**WHAT YOU SHOULD DO**
From the listing below, copy each line that contains the word "will".

**RECORDS FOR THIS EXERCISE**
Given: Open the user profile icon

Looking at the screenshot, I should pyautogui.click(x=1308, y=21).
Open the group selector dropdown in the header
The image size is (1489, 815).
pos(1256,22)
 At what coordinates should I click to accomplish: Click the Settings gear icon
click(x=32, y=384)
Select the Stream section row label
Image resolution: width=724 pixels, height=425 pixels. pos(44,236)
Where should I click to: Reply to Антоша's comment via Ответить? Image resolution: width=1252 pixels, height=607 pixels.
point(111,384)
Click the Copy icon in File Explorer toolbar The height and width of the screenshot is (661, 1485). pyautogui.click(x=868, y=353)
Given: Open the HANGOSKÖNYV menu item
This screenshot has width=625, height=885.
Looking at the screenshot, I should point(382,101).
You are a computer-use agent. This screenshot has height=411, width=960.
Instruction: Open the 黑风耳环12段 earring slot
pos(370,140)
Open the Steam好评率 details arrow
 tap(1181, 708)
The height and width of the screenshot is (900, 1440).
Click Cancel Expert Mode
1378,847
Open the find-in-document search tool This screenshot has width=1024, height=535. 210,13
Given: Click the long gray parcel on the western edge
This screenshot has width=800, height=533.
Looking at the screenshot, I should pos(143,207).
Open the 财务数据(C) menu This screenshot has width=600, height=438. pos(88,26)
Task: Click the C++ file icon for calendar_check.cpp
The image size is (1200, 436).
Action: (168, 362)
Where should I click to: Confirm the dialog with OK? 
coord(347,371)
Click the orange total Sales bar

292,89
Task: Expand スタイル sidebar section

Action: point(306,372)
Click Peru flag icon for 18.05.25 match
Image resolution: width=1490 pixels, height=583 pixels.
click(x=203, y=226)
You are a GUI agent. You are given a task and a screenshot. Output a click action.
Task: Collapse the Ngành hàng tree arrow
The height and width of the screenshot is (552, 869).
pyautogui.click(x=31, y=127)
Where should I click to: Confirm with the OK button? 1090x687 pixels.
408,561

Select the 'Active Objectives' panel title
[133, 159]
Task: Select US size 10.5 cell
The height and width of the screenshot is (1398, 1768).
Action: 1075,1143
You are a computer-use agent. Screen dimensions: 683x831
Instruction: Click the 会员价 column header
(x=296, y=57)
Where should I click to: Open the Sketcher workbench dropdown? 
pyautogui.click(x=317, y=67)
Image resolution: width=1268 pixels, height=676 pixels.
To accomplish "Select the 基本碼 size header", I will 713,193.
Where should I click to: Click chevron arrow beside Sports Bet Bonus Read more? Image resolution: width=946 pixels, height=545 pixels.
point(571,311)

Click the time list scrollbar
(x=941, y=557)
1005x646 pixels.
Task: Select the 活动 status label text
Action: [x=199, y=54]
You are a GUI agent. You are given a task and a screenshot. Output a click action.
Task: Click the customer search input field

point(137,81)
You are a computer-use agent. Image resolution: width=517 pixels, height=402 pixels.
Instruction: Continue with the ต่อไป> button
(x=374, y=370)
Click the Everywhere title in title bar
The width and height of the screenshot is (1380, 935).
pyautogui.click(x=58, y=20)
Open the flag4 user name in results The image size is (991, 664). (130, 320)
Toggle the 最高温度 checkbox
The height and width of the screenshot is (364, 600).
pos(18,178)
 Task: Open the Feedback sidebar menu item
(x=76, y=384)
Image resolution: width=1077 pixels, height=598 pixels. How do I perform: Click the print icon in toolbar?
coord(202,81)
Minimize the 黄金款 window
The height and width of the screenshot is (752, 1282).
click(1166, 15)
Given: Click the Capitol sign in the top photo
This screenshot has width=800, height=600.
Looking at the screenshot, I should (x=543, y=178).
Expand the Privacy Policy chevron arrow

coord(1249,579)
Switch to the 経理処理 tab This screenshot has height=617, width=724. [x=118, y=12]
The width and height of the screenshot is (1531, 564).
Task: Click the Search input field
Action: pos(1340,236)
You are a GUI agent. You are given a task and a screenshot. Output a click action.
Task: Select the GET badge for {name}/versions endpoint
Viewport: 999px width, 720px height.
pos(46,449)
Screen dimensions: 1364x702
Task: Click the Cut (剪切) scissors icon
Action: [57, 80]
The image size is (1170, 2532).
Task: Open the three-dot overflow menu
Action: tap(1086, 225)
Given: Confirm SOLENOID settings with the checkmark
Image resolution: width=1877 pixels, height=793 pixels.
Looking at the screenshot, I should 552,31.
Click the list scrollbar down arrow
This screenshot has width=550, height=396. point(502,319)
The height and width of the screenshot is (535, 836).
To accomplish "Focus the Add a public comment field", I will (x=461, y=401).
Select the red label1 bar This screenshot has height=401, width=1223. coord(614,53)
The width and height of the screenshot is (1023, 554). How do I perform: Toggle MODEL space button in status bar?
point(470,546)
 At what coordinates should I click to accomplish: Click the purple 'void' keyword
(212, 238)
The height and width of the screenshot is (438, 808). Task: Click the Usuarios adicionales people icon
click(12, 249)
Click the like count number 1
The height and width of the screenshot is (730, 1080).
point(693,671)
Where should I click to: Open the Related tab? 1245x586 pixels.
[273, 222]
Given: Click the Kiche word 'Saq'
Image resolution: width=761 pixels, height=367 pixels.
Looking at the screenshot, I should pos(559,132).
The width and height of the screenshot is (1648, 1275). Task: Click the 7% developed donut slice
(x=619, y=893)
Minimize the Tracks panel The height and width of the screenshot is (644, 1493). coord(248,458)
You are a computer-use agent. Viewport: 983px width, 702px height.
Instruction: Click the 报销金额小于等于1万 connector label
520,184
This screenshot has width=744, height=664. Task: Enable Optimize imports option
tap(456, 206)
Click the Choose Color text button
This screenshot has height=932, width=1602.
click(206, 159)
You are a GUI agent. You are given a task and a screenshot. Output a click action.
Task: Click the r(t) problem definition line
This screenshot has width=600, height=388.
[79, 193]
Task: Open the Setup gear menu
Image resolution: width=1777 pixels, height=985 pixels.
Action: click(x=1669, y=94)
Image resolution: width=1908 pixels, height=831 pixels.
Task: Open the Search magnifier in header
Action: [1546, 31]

**RESULT FOR THIS TASK**
To accomplish "Select the 基本碼 size header", I will 713,193.
To accomplish "Focus the Add a public comment field", I will (x=461, y=401).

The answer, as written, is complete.